--- Supplied records Enclosed Below ---
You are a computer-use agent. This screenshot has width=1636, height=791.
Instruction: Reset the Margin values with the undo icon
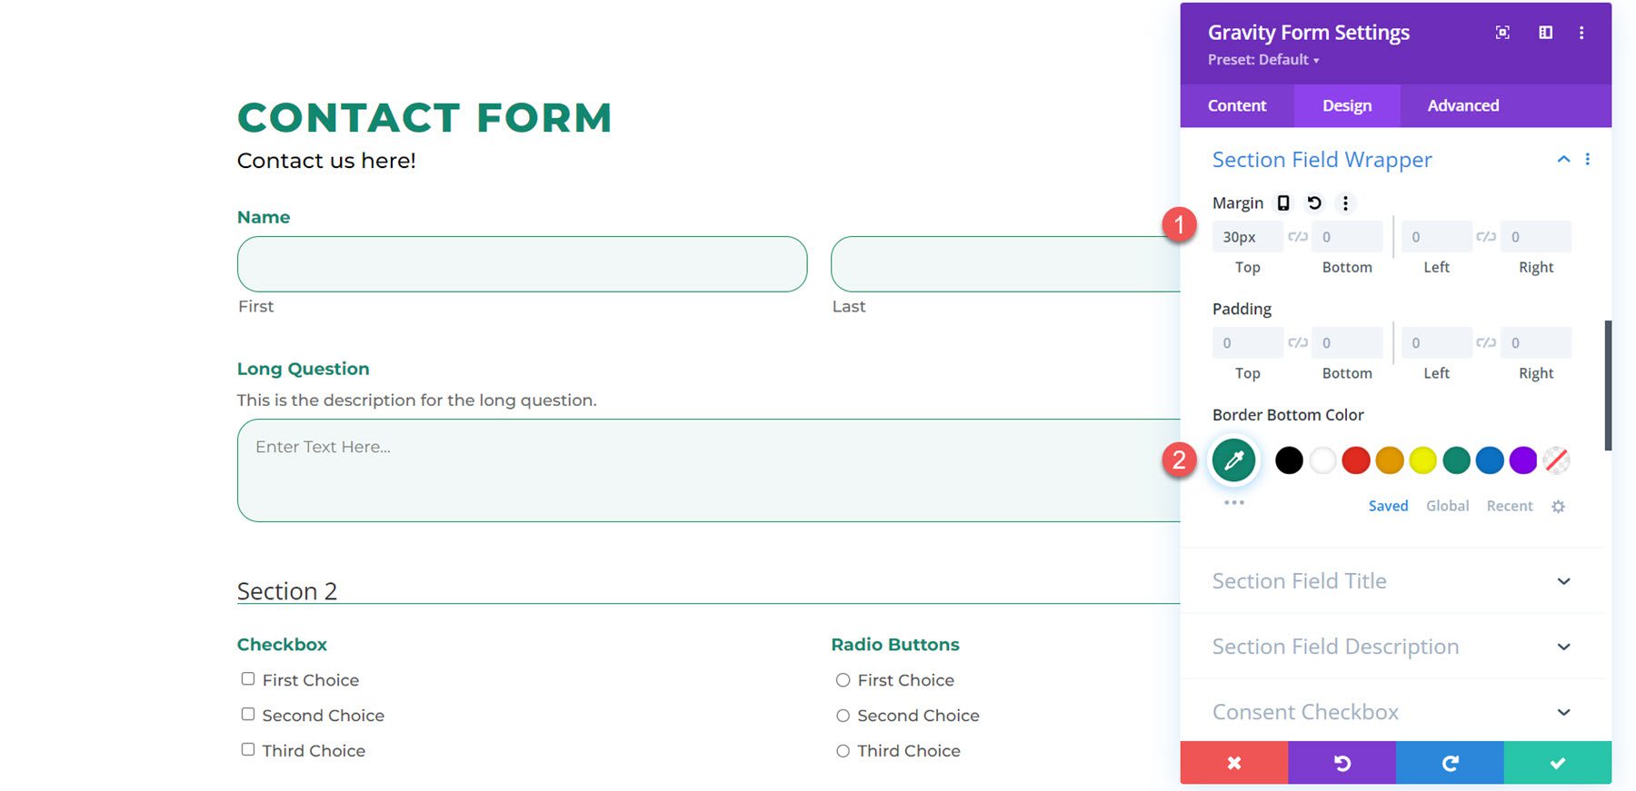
--- End of Enclosed Supplied records ---
--- Supplied records Enclosed Below ---
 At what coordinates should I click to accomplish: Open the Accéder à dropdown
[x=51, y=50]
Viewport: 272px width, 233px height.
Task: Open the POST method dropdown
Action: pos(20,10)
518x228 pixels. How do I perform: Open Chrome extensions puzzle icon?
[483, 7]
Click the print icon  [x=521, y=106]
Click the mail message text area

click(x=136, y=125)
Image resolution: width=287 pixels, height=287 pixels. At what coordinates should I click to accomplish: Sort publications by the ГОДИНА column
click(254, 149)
--- End of Enclosed Supplied records ---
--- Supplied records Enclosed Below ---
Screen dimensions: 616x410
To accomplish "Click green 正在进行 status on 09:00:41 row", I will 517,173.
--- End of Enclosed Supplied records ---
-- Work to be completed --
With the line that has "You are a computer-use" as the first and the line that has "Instruction: Reset the" as the last, repeat exactly that run of lines above and no more.

-- Result of this exercise --
You are a computer-use agent. This screenshot has width=1636, height=791.
Instruction: Reset the Margin values with the undo icon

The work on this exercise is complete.